If you dont specify, you get some help, but not consistency. If you specify you know exactly what you get.
Defaults to consider unknown params as flags. IF you want unknown things to be assigned you add a = behind the flag.
- undefined parameters will default to being a boolean. If you want to assign values you need to A) define a type (or a default value) in the config obj, or B) add "=" to the parameter in the inputs
If you provide the same alias to two parameters, the alias will stay with the first parameter you define.
for defined params you need to provide int, number or float as type for it to be a number in the resulting data object expect( argMate(['--host', 'localhost', '--port', '555'], { host: '', port: 0, }) ).toEqual({ host: 'localhost', port: 555, _: [], });
but if you have not defined the param and provide is as assigned then numbers will be identified and provided as value
expect(argMate(['--host=', 'localhost', '--port=', '555'], {})).toEqual({ host: 'localhost', port: 555, _: [], }); expect(argMate(['--host=localhost', '--port=55.5'], {})).toEqual({ host: 'localhost', port: 55.5, _: [], });
lite quirks
- Lite will not convert your 0x prepended hexvalues to int
ideas
- ? Flag to outoconvert _ values to int when convertable? (like deno)

# # # #

Write what comes next in the argMate parameter-handling notes, picking up after their last line. The material after this text is not needed for the task.

# # # #

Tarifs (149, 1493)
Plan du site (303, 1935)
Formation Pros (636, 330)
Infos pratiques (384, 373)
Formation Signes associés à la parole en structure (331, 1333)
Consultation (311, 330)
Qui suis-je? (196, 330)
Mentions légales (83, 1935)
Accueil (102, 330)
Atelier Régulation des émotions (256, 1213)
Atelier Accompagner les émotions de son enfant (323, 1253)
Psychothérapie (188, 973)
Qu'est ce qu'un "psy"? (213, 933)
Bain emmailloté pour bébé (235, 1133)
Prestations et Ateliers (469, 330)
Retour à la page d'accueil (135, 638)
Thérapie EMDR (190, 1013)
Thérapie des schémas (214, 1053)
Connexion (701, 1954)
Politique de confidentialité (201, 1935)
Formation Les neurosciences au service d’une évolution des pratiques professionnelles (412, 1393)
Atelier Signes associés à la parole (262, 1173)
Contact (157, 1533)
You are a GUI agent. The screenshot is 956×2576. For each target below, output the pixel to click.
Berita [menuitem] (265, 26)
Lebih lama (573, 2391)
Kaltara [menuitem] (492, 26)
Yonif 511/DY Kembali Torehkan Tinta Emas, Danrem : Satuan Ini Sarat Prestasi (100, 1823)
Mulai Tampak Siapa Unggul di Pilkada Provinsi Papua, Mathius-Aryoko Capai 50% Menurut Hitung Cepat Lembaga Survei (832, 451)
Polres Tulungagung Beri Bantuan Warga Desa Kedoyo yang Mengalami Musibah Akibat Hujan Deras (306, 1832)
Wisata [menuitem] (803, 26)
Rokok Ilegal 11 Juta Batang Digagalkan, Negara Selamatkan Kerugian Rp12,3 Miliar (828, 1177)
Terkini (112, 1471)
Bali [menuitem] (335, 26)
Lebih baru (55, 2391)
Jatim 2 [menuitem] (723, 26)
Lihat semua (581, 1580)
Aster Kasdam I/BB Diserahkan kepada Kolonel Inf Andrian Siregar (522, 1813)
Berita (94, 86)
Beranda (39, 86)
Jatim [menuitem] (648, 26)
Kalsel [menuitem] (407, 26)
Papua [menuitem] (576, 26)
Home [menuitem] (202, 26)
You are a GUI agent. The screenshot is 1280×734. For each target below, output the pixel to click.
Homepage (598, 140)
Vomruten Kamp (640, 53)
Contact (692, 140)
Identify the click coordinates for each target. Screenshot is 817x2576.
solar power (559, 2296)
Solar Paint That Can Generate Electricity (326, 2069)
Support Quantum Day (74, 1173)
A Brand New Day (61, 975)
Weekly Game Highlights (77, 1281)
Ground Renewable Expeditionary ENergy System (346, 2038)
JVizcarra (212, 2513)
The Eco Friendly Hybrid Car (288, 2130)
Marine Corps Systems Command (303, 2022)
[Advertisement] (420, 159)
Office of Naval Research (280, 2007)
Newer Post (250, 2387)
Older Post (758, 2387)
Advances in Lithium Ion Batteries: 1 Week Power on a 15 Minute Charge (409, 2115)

# # # #

FINAL ANSWER:
- We do not support autoconverting magic strings like "true" and "false"
- maybe we should have an option to convert magic strings...
- ? input type json thet is parsed and added as data?
- ? Commaseperated list to array?
Please note that argMate is an OPEN open source software project. This means that individuals making significant and valuable contributions are given commit access to the project to contribute as they see fit. This project is more like an open wiki than a standard guarded open source project.